_Task requirements_:
Say how many lines in the material below hold the word "icon", and say nothing else.

═══ Available data ═══

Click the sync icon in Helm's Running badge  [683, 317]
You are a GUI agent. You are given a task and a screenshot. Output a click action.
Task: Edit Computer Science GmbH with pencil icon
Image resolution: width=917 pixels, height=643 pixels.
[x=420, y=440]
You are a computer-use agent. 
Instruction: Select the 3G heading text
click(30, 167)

═══
═══ Available data ═══

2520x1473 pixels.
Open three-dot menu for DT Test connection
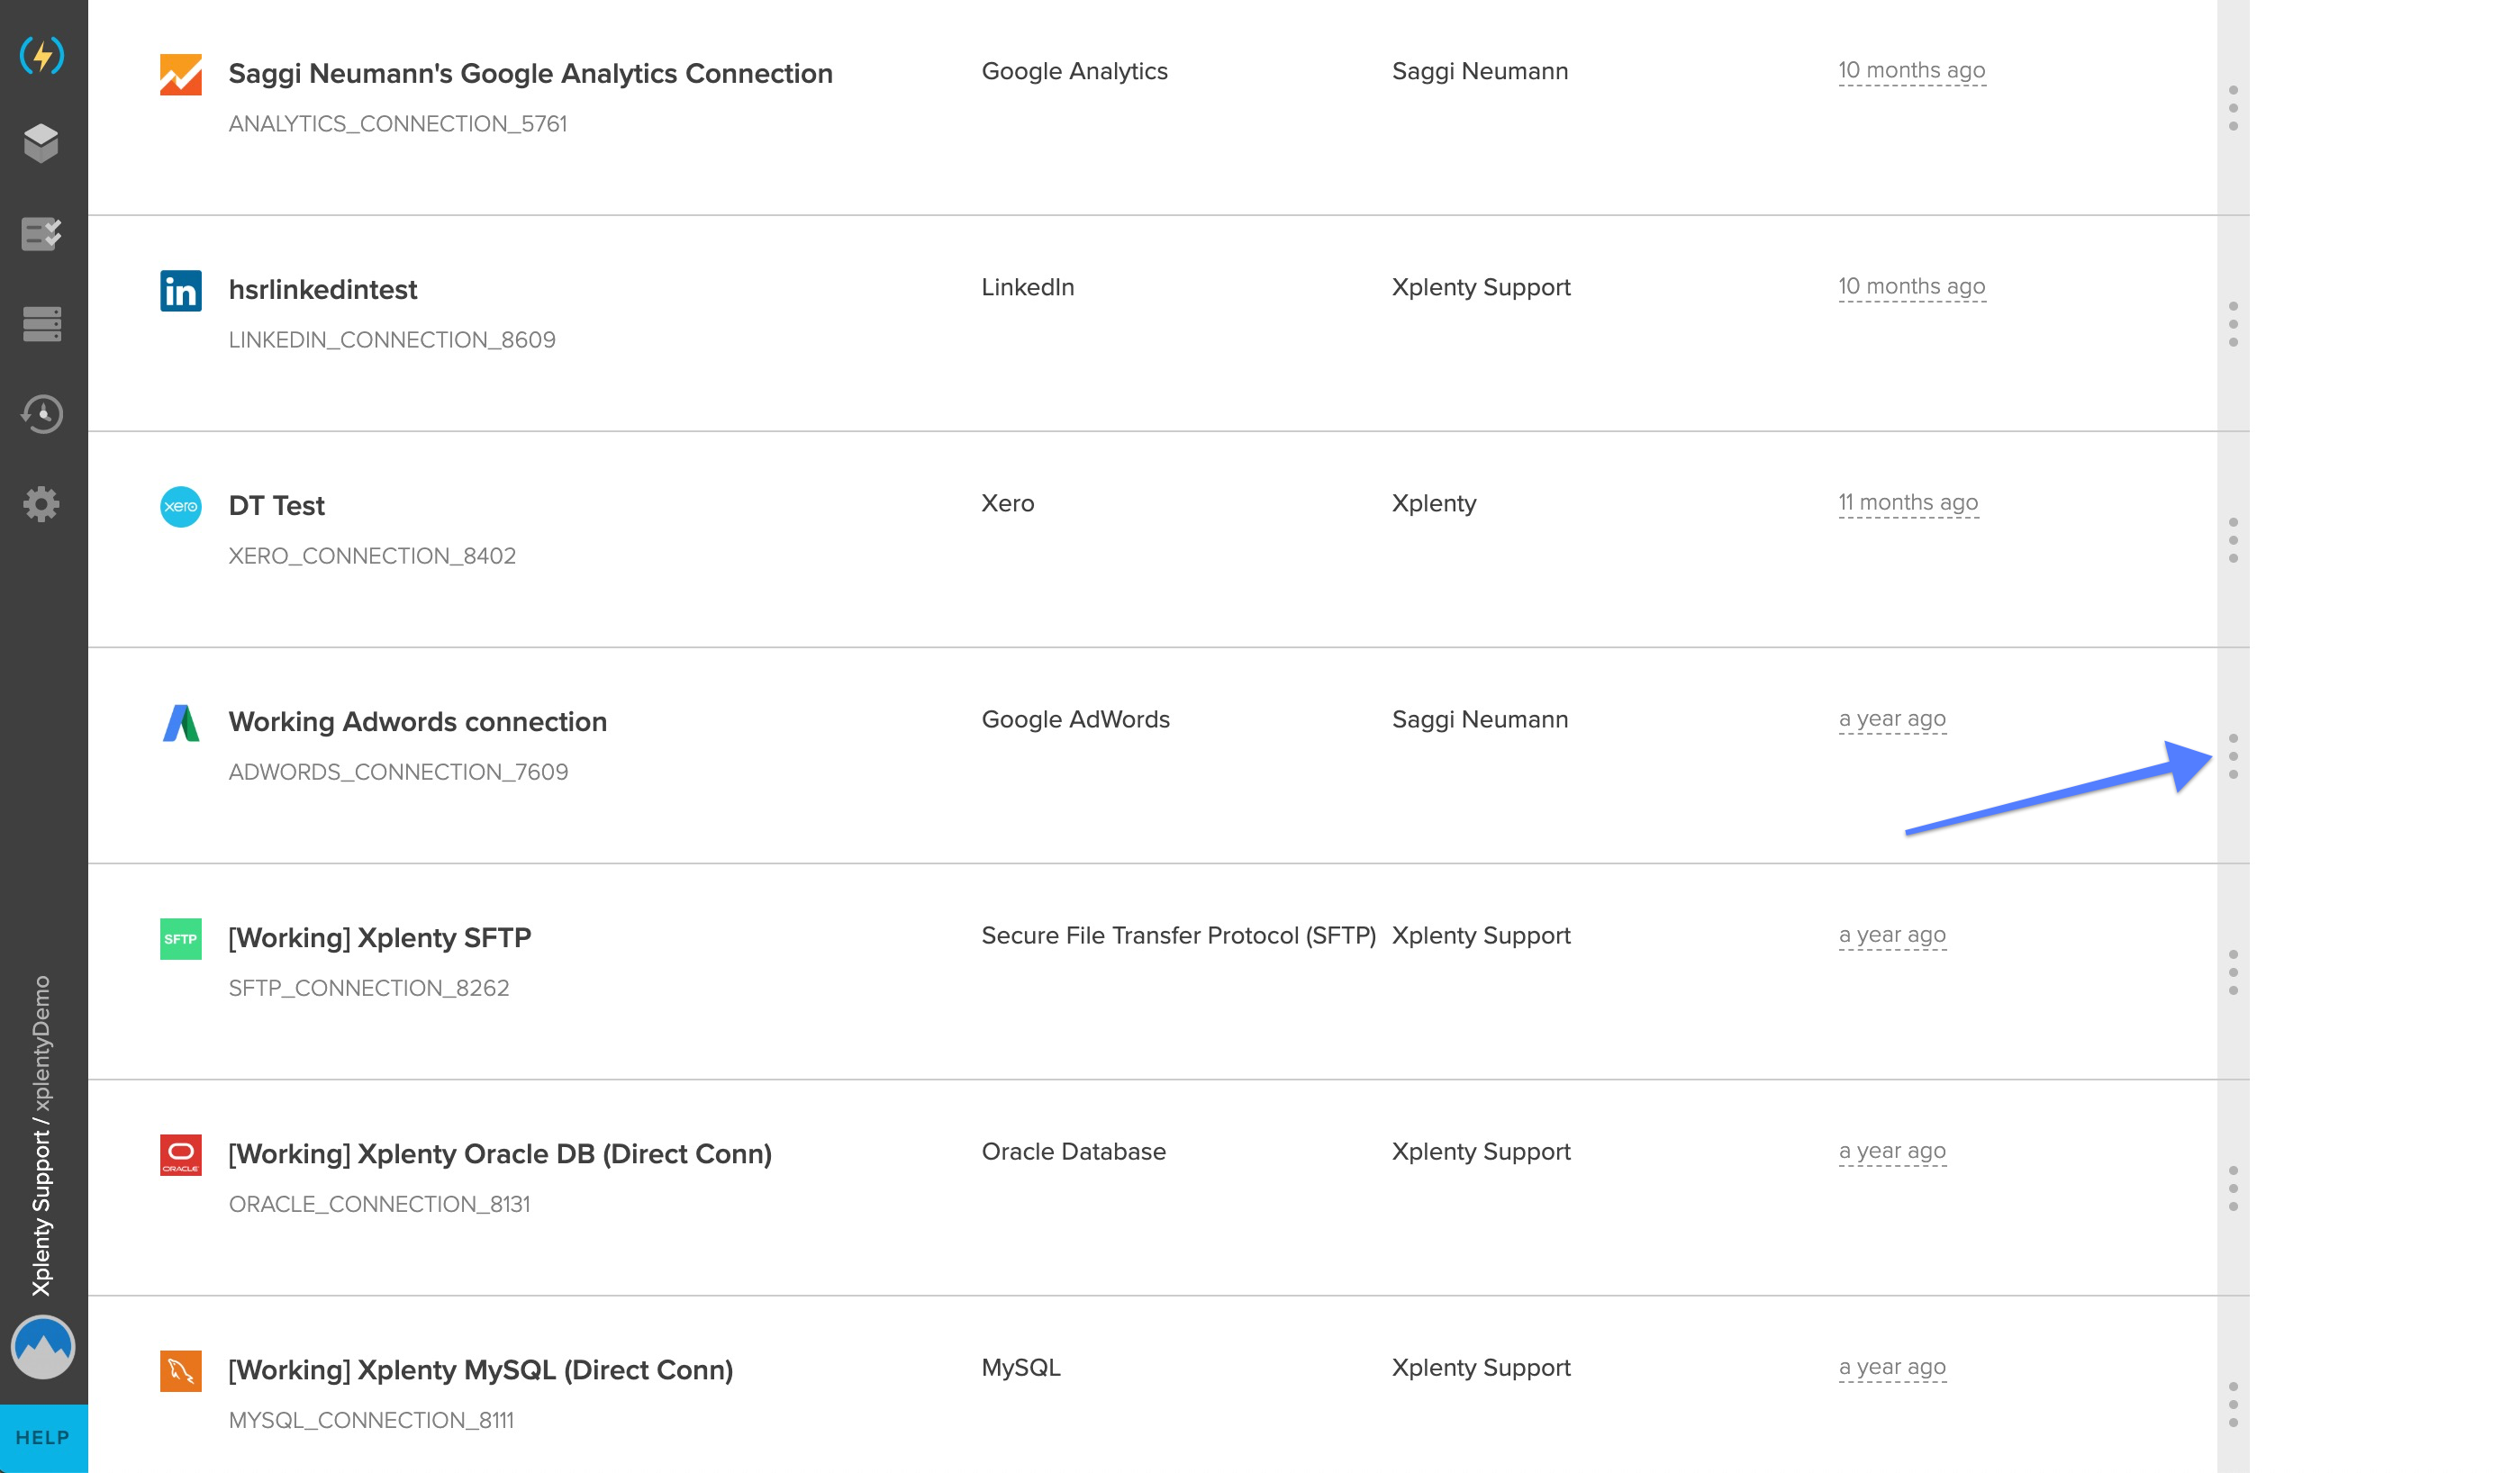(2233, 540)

═══

_Response for this exercise_:
2